To study the requirements for HIV-1 Env-mediated fusion, we have developed an assay system based on the use of Semliki Forest virus (SFV) recombinants that express the Env gp120/gp41 either from the TCLA HIV-1LAI strain or from a primary macrophage-tropic, isolate HIV-1BX08 (12). The abilities of the Env proteins expressed by the recombinants to induce syncytium formation in HeLa CD4+, or HeLa CD4+/CCR-5+ cells were examined in the presence and absence of a variety of potential inhibitors of HIV infection. The results of this study are presented below.

MATERIALS AND METHODS

Sources of Reagents.

Recombinant human β-chemokines and anti-β-chemokine mAbs were purchased from R & D Systems.
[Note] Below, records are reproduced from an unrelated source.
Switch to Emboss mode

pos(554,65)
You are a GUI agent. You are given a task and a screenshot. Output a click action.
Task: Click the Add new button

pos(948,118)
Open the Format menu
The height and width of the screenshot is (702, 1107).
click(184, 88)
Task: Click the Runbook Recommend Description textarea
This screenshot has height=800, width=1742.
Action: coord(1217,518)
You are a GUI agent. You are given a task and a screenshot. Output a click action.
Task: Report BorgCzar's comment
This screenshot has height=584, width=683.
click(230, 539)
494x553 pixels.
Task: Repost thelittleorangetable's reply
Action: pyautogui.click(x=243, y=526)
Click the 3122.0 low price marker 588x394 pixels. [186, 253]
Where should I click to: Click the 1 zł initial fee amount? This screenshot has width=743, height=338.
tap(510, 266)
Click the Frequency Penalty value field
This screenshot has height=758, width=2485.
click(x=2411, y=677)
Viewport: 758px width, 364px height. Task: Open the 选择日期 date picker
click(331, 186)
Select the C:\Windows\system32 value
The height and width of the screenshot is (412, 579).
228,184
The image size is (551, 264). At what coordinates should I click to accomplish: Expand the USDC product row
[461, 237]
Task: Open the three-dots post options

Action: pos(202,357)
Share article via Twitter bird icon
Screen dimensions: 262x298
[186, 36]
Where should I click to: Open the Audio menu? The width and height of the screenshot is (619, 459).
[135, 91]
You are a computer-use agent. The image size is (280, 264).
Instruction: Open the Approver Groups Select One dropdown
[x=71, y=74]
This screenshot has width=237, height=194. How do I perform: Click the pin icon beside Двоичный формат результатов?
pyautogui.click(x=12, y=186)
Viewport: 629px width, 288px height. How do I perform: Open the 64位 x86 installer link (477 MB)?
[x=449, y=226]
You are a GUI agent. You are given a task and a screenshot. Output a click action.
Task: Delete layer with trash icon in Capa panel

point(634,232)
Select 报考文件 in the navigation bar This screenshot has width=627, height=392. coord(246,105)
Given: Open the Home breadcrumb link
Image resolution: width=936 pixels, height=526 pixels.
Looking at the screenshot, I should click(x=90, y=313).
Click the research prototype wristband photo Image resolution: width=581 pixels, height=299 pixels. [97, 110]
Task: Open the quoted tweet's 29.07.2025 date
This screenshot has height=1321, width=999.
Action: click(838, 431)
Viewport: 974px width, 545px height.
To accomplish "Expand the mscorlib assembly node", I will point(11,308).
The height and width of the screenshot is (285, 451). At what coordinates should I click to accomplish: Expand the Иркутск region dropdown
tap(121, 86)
Soluble CD4 was obtained from American Biotechnologies, Cambridge, MA). The mAbs that were used were provided by the indicated sources or colleagues, or came from the reagent repository of the Medical Research Council (MRC), or were purchased from commercial suppliers. Primary citations for these mAbs and/or references to previous characterizations of them are as follows: CRA-1 [MRC (13)]; IgG1b12 [D. Burton (1416)]; CD4-IgG2 [Progenics Pharmaceuticals, Tarrytown, NY (17, 18)]; 12.22.F5.C4 anti-CD4 antibody [MRC (19)]; 2G12 and 2F5 [H. Katinger (20)]; 447-D (1618), 697-D (21, 22), 670-D (21) and 694/98D (23) (Cellular Products); F105 and F240 [L. Cavacini (24, 25)]; 62C [MRC (26)]; 1121 (Agmed, Bedford, MA); and K24, F5-5, and 41A (Hybridolab, Institut Pasteur). D7324 is a polyclonal sheep antibody from Aalto-Bio Reagents (Dublin) (27).

CCR-5 Retroviral Vector.

The CCR-5 gene was inserted into the Moloney murine leukemia virus (MoMLV)-derived retroviral vector LXSH (28) to generate plasmid LR5. The LXSH vector encodes the gene for hygromycine resistance and allows expression of transgenes under the control of the MoMLV LTR. The CCR-5 insert was obtained by PCR amplification using Pfu DNA polymerase (Stratagene) (40 thermal cycles at 92°C for 15 sec, 50°C for 1 min, 75°C for 2 min). Primers used were as follows: 5X-CCR5, 5′-CTAGCGCTCGAGATGGATTATCAAGTGTC-3′; and 3B-CCR5, 5′-CGGGATCCGTCACAAGCCCACAGATA-3′.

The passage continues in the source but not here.